Figure 1.1 Four Process Areas
Volume 2, Number 2, April 2002
How effective is your current test equipment? Is your first pass yield percentage a good measure of the production process quality? What is the relationship between effectiveness and yields?
Making sound investment decisions
for test equipment selection is not a simple process. Choosing alternative test
strategies based on process effectiveness is fundamental to cost management.
Ignoring a small detail when making production process yield analyses can be
very expensive. Understanding the basic process functions, terms, and calculations
will allow better choices to be made during test equipment selections or process
improvement investments.
The basic block diagram of a general process is comprised of four process areas.
Production—This is the source for items to be tested.
Testing—All of the production items proceed through the testing process for pass or fail determination.
Repair—If an item fails the testing process, it is sent for repair. Items may make several passes through the test/repair loop.

* _DATA ROWS_:
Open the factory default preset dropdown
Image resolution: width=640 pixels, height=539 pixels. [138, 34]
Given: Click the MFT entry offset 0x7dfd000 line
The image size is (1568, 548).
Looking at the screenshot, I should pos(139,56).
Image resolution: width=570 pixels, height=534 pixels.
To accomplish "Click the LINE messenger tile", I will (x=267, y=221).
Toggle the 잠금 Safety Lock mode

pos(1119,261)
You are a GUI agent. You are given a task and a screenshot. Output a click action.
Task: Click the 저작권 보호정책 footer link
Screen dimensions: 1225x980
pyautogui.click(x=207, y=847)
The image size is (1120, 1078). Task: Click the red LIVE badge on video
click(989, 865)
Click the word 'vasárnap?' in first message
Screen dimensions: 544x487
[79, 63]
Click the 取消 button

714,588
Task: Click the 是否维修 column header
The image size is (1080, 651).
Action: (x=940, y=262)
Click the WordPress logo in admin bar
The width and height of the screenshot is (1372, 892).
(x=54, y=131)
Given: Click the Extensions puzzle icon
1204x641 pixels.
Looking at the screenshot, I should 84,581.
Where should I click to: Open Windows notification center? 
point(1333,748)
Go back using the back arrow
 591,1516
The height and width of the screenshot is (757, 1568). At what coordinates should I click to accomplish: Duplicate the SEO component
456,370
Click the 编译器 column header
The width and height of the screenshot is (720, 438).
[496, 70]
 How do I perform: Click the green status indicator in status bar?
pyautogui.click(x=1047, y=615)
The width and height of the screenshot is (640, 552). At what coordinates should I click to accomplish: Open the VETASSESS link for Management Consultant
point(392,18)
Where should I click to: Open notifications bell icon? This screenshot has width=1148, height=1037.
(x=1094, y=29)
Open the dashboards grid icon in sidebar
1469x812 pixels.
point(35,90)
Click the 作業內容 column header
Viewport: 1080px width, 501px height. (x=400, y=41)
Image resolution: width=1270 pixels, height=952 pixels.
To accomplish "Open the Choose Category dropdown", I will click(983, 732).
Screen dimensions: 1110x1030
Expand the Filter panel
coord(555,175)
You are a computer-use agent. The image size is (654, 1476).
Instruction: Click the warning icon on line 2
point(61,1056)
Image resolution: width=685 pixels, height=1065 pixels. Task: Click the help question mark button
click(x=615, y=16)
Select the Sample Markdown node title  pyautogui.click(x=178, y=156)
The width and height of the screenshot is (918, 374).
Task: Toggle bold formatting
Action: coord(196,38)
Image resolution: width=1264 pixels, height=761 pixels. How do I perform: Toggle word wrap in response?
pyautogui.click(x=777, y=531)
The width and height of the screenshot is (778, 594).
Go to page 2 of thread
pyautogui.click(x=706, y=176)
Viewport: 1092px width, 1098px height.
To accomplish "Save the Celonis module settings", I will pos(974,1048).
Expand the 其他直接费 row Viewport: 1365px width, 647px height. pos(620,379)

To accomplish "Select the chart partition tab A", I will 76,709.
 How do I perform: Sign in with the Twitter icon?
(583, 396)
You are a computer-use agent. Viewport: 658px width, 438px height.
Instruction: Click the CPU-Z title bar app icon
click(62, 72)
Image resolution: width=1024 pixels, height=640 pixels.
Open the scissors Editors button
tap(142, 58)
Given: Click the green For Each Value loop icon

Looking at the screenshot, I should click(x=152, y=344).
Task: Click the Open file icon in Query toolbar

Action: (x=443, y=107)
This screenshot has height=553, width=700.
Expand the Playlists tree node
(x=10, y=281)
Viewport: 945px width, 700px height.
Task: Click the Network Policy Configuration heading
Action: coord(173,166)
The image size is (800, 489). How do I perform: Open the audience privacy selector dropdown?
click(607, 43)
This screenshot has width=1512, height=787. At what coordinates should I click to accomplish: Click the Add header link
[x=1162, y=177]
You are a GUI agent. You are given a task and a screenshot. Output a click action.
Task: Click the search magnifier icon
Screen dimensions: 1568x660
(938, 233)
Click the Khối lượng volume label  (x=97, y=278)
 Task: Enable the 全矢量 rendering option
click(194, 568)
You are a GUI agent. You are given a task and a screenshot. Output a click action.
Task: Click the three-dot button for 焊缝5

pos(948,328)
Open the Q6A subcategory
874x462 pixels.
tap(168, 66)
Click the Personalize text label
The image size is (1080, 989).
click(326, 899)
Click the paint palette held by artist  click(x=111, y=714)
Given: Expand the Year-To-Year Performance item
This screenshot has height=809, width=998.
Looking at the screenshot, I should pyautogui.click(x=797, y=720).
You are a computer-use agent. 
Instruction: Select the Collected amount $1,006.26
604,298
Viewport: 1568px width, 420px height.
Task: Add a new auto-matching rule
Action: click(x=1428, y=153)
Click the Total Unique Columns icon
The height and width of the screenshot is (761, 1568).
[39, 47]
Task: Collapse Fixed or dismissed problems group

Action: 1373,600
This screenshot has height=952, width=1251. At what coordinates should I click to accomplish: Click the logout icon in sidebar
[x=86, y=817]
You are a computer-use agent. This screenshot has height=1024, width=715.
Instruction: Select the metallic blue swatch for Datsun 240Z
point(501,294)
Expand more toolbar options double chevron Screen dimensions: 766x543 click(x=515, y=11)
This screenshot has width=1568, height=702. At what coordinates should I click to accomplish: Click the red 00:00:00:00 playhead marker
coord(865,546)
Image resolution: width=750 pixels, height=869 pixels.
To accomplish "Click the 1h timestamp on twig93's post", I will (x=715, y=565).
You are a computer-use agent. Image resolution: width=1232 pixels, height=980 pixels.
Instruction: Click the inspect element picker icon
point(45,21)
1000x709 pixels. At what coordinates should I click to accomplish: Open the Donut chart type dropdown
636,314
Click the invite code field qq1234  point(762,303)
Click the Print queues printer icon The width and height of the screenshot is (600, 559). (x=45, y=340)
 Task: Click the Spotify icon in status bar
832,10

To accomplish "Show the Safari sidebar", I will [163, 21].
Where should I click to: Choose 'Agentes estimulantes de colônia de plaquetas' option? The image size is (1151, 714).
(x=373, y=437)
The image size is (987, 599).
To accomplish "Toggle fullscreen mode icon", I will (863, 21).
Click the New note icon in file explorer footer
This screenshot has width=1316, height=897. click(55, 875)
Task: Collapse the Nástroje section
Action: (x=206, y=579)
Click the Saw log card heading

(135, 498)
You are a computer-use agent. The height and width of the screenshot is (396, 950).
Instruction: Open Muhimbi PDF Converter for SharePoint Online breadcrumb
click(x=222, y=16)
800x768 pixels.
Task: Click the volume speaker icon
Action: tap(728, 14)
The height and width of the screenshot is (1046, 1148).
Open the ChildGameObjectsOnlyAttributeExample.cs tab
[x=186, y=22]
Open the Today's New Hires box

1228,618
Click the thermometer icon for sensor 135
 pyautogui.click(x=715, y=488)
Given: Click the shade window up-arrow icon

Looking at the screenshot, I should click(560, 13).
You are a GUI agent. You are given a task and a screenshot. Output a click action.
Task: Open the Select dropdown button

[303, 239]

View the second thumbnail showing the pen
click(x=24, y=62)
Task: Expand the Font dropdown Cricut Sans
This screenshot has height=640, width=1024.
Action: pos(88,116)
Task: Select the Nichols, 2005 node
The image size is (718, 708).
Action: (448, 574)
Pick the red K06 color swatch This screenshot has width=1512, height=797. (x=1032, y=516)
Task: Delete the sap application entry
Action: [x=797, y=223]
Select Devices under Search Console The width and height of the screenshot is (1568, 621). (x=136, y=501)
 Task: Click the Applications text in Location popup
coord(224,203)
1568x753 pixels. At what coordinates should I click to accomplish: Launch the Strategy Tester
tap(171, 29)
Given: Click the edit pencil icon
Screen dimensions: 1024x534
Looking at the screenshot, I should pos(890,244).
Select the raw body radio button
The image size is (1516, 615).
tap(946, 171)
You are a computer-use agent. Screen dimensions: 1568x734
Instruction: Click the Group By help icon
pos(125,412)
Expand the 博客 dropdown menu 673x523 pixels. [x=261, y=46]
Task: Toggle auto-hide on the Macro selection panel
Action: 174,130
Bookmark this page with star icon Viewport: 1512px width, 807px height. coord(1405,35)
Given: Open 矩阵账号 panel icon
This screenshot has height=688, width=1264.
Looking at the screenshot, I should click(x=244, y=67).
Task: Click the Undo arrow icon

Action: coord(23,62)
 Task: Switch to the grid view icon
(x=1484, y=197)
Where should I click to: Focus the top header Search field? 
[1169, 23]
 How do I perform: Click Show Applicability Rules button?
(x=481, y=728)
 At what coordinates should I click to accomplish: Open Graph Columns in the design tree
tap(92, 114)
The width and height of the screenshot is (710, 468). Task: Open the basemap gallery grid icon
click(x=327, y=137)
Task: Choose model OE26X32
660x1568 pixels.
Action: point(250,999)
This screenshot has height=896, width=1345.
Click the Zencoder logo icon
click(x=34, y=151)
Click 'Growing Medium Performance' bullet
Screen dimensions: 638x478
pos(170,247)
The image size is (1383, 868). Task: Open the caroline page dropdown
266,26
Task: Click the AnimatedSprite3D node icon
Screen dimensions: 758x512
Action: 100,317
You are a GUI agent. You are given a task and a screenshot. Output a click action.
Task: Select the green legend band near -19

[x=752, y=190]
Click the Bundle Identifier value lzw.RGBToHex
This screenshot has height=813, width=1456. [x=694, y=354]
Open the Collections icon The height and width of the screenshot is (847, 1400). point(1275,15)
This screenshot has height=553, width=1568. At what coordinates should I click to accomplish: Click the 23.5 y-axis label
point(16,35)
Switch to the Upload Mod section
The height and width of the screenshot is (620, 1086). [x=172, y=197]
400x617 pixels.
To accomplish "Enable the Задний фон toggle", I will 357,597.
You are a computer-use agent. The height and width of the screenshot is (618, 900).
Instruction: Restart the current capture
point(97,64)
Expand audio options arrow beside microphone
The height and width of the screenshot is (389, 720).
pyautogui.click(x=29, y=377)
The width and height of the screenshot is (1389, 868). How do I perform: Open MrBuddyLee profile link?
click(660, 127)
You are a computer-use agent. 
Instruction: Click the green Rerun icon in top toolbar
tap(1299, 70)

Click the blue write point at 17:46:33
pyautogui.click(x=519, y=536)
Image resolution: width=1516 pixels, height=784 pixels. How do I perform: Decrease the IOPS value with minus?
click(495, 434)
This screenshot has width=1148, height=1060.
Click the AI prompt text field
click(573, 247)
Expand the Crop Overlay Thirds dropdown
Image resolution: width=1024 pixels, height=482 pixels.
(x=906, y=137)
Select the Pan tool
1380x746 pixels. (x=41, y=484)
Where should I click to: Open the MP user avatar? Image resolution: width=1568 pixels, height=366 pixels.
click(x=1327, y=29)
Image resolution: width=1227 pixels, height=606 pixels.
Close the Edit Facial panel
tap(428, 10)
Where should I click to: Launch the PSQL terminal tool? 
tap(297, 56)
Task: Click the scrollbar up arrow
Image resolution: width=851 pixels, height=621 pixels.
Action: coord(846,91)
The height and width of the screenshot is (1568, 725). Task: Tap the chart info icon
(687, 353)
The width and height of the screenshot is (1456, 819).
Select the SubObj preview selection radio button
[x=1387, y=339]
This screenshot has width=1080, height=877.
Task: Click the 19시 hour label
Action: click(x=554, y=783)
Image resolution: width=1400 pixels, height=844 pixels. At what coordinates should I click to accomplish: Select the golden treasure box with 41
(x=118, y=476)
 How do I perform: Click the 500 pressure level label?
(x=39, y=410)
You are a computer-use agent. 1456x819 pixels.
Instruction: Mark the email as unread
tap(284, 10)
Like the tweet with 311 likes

* _WRITTEN PROBLEM_: Carry the text on test equipment and production process areas further, beginning after its final sentence. The preceding lines are not required.

* _THE RESPONSE_:
Final Assembly or Next Step—This step is representative of a number of process possibilities such as assembly, system test, final test, and packing and shipping.
Figure 1.1 Four Process Areas
The heart of the process is the determination
of the quality (pass or fail) of the production boards. We know the assemblies
coming from production (N) contain both good boards (Ng) and bad
boards (Nb). Therefore the production boards can be expressed with the
following formula: N = Ng + Nb.
As the boards are processed through
the tester, some of the good boards will be passed by the tester (Ngp)
and some of the good boards will be failed by the tester (Ngf). Likewise,
some of the bad boards will be passed by the tester (Nbp) and some of
the bad boards will be failed by the tester (Nbf). The fact that the
tester failed some of the good boards and passed some of the bad boards happens
because the tester is not perfect. This testing process can be shown in Figure
1.2.
Figure 1.2 Testing Process Equations
As you can see, the tester’s
determination of the “goodness” of the boards may be different than
the true quality level of the boards.
In other words, the production output of “good” boards is different
than the tester’s output of good boards.
The output of good boards from a
specific process step is called the yield of the process. The example above
reveals that yields may not be the same for each process step and is dependent
upon the ability to measure the goodness of the board. Two common yield classifications
are the production-related and the tester-related yields. A measure of the production
yield (Yp) can be stated as a percentage of the output of good boards
(Ng) relative to the total number of boards produced (N), as expressed
in the formula Yp = Ng/N.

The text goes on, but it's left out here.